Status
Current state: Under Discussion
Discussion thread: here (<- link to https://lists.apache.org/thread/7m5md150qgodgz1wllp5plx15j1nowx8)
JIRA:
Released:
Please keep the discussion on the mailing list rather than commenting on the wiki (wiki discussions get unwieldy fast).
Motivation
This proposal is a continuation of FLIP-79 in which Flink Function DDL is defined. Until now it is partially released as the flink function DDL with remote resources is not clearly discussed and implemented. It is an important feature for SQL platform engineers to scale their UDF management as the UDF can be released separately for different SQL users.
Proposed Change
Syntax
CREATE [TEMPORARY|TEMPORARY SYSTEM] FUNCTION [IF NOT EXISTS] [catalog_name.db_name.]function_name AS class_name [LANGUAGE JAVA|SCALA|PYTHON] [USING JAR‘resource_path’ [, JAR ‘resource_path’]*]; |
The red part is what we will discuss in the proposal. This statement allow user to create a function that is implemented by the class_name. Jars which need to be added to the table environment can be specified with the USING clause; when the function is referenced for the first time by a Flink session, these resources will be added to the table environment as if ADD JAR had been issued.
Use Cases
Use Local Resource
CREATE TEMPORARY FUNCTION catalog1.db1.NestedOutput AS 'com.xxx.udf.NestedOutputUDF' LANGUAGE JAVA USING JAR 'file:///xxx-udf/xxx-udf-1.0.1-20180502.011548-12.jar' |
Use Remote Resource
CREATE TEMPORARY FUNCTION catalog1.db1.NestedOutput AS 'com.xxx.udf.NestedOutputUDF' LANGUAGE JAVA USING JAR 'hdfs:///xxx-udf/1.0.1-SNAPSHOT/xxx-udf-1.0.1-20180502.011548-12.jar' |
New or Changed Public Interfaces
Execution Flow
The advanced ddl syntax allows the Flink SQL user or Table API user to use udf defined in local file or remote resource. Thus, it requires the class to be loaded correctly in the stages of calcite validation, code generation and distributed execution.
As shown in the diagram above, the class in remote resources needs to be loaded as a catalog function in the table environment for calcite sql validation and code generation, then the path needs to be registered into the execution environment, so that it can be used in distributed runtime. The deployment model plays an important role in setting the context of where the resource is. It could be in blobstore or just a path item in the classpaths of the job graph in a different deployment model. Thus, we may first introduce the API changes required on the left side in this section, then discuss the resource shipping in different deployment models.
Public API Changes
CatalogFunction
This API will provide getFunctionResources method which is used to get resource information of UDF, and deprecate the isGeneric method.

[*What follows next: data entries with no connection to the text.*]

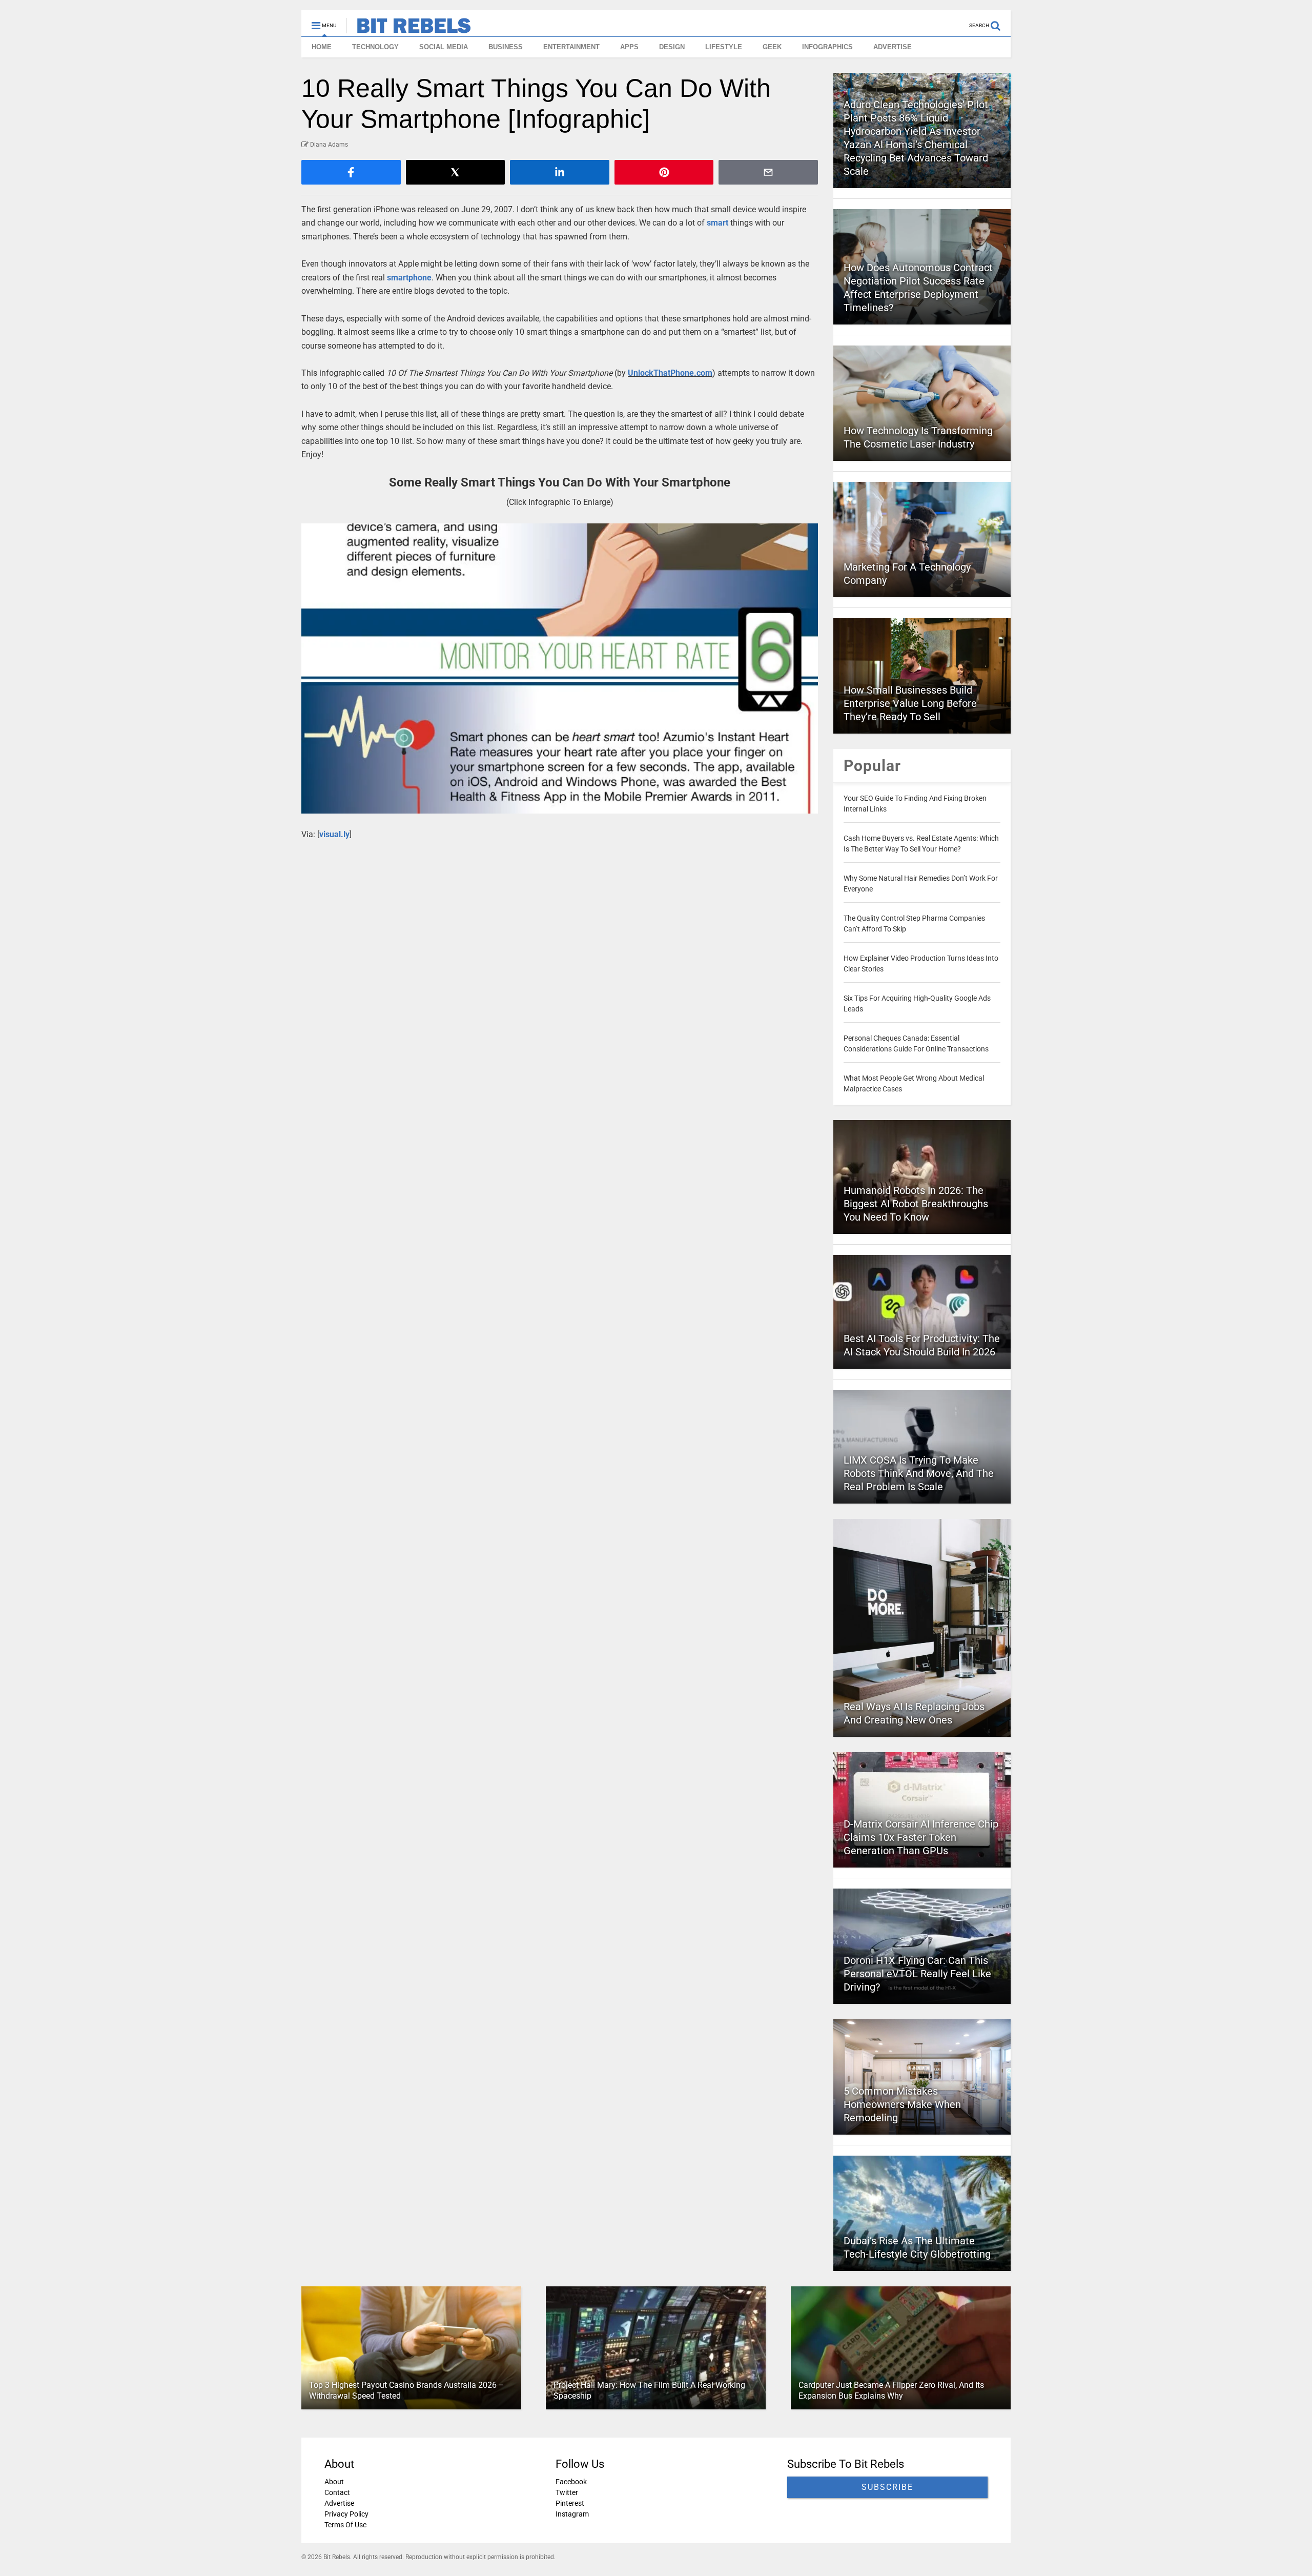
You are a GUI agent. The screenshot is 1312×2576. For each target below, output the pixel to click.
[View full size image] (559, 668)
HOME (322, 47)
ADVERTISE (892, 47)
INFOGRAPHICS (827, 47)
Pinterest (570, 2503)
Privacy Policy (346, 2514)
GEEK (772, 47)
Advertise (339, 2503)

public interface CatalogFunction { /** * Get a detailed resource description of the function. * * @return an {@link ResourceUri} list of the function */ Optional<List<ResourceUri>> getFunctionResources(); /** * Distinguish if the function is a generic function. * * @deprecated This method is currently only used in hive to determine * if a function is a generic function. The behavior should be implemented * by hive itself, instead of providing a public api, so we deprecate it. * * @return whether the function is a generic function */ @Deprecated boolean isGeneric(); }
FunctionDefinitionFactory
For UDF function created with custom resources, a default method is provided here to load the class and get function definition using the user class loader.

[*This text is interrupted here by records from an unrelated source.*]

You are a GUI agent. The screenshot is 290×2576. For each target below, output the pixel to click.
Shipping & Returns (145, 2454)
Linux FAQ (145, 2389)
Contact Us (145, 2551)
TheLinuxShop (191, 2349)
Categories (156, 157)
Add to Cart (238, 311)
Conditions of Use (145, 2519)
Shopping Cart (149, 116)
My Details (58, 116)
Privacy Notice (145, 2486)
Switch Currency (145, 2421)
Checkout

public interface FunctionDefinitionFactory { /** * Creates a {@link FunctionDefinition} from given {@link CatalogFunction}. If the * {@link CatalogFunction} is created by user defined resource, the user of * {@link FunctionDefinitionFactory} needs to override this method explicitly. * The implementation logic needs to use the user class loader to load custom classes * instead of the thread context class loader. * @param name name of the {@link CatalogFunction} * @param catalogFunction the catalog function * @param userClassLoader the class loader is used to load user defined function's class * @return */ default FunctionDefinition createFunctionDefinition( String name, CatalogFunction catalogFunction, ClassLoader userClassLoader) { if (catalogFunction.getFunctionResources().isPresent() && !CollectionUtil.isNullOrEmpty(catalogFunction.getFunctionResources().get())) { throw new UnsupportedOperationException( String.format("%s need to override default createFunctionDefinition for " + "loading user defined function class", this.getClass().getSimpleName())); } else { return createFunctionDefinition(name, catalogFunction); } } }
StreamExecutionEnvironment
To pass the resource path information from table environment to execution environment, we will use pipeline.jars option. Currently StreamExecutionEnvironment configure method doesn't override pipeline.jars option from dynamic configuration when generate Jobgraph, this will result in the user jar used in the query not being uploaded to the blobstore and a ClassNotFoundException will be thrown at distributed runtime, so the pipeline.jars option needs to be overridden in this method.
Implementation Plan
Supported Resource Type
As described in the use case section, the advanced function DDL is going to support both local resource and remote resource. Using local resource is very convenient for user to develop and debug jobs. In a production environment, user often need to reuse a resource across jobs or sessions. In addition, user basically submit jobs through the SQL development platform, and their local resources and development platform are not together, so using remote resources is a better way. The effort for these two types of resource are different. Thus, we will discuss them separately.
Local Resource
For local resource, the local path is added to the user class loader during job compilation phase to ensure that the corresponding class can be loaded during calcite validation, code generation. It is also added to the user jar path of JobGraph to distribute the resources to all machines in the cluster at distributed execution time.
Remote Resource
For remote resource there are different storage scheme such as HTTP, HDFS, S3, etc. During the compilation period of the query, it will first download the remote resource to a local temporary directory based on its path, and then add the local path to the user class loader. The next behavior is the same as local resource section.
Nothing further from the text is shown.